Roderick Chadwick piano
Kreutzer Quartet

MÉTIER RECORDS mex 77141

Jim Aitchison is a composer known for his musical responses to visual art, and he is a visual artist in his own right.

Aitchison’s first piano quintet, Margarete, has its relationship to Anselm Kiefer’s 1981 painting of the same name. The composer states that this is regarded as a ‘pivotal work in Kiefer’s decades-long investigation of postwar German identity. It belongs to a sequence of works produced by the artist in the late 1970s and early 1980s responding to Paul Celan’s poem Todesfuge and its two contrasting central figures: the golden-haired Margarete, and the ashen-haired Shulamith. I chose to conceive the music as a response to my own experience of Kiefer’s Margarete and Celan’s Todesfuge.’ 

The first movement, Prelude and Chorale, juxtapose Wagner’s Tristan motif with Bach’s harmonisation of the Passion Chorale. The motif, with its unresolved chord, the composer regards as a metaphor for all kinds of idealised earthly longing. The chorale carries an equally potent set of associations. It is presented extremely slowly against which the motif provides a restless contrast.

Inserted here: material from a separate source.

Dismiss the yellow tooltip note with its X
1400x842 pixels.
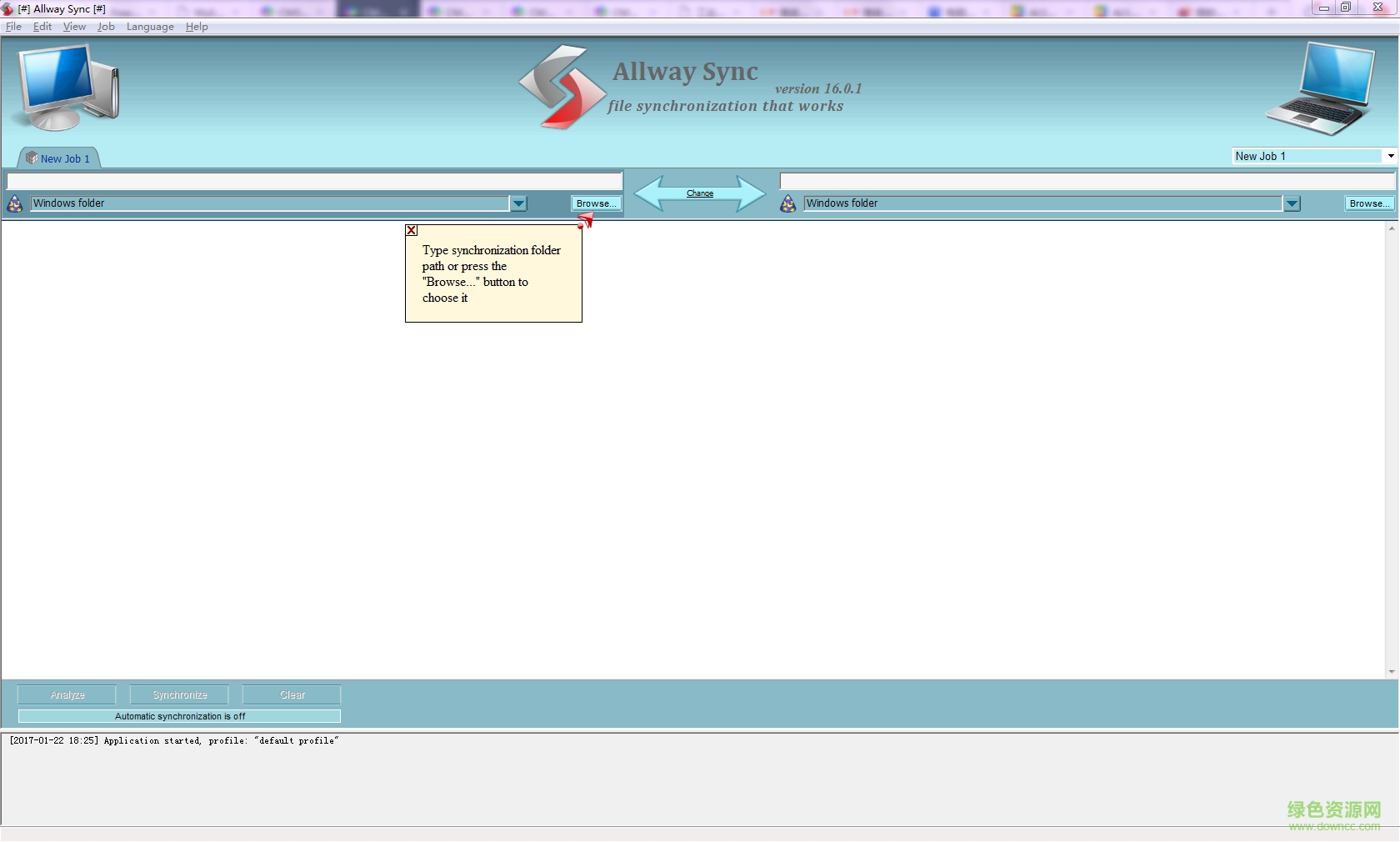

The second movement uses the symbolism of the magic square, the numbers used to generate a fixed sequence of 34 pitches. The composer admits to a nod towards the serial procedures of the postwar generation of composers, citing Messiaen’s Mode de valeurs et d’intesités as a precedent, but adds, ‘while at the same time deliberately undermining the system, allowing failures and accidents to affect the result.’ The third movement, Dance Fugue, combines an incomplete double fugue and a distorted presentation of Brahms’ Hungarian Dance No.5. The results are very striking and the whole work tends to fascinate because of its constant stream of thematic fragments juxtaposed with passages that may appear to have no thematic content, but where it is heavily disguised.

The second piano quintet is described by the composer as being ‘concerned with emergence and change of that which emerges.’ He describes a visit to a large subterranean chamber beneath the Tremenheere Sculpture Park which made him completely ‘reconsider how I related to light and darkness, and trees, water, and sky that inhabited the space around me at Tremenheere.’ When considering the appropriate musical device to express a state of perpetual emergence and change and the composer lighted upon canon. Specifically, Brahms’ enigma or puzzle canon Mir Lächelt kein Frühling. This dominates the second part of the quintet; the canon having been exposed in the Prelude which opens Part 1, with Part 2 being what the composer entitles ‘responses’ to it.

These are both thought-provoking compositions and while the musical idiom is not an easy one, the listener’s attention is held by the almost kaleidoscopic progress of the music. The performances are completely committed and convincing.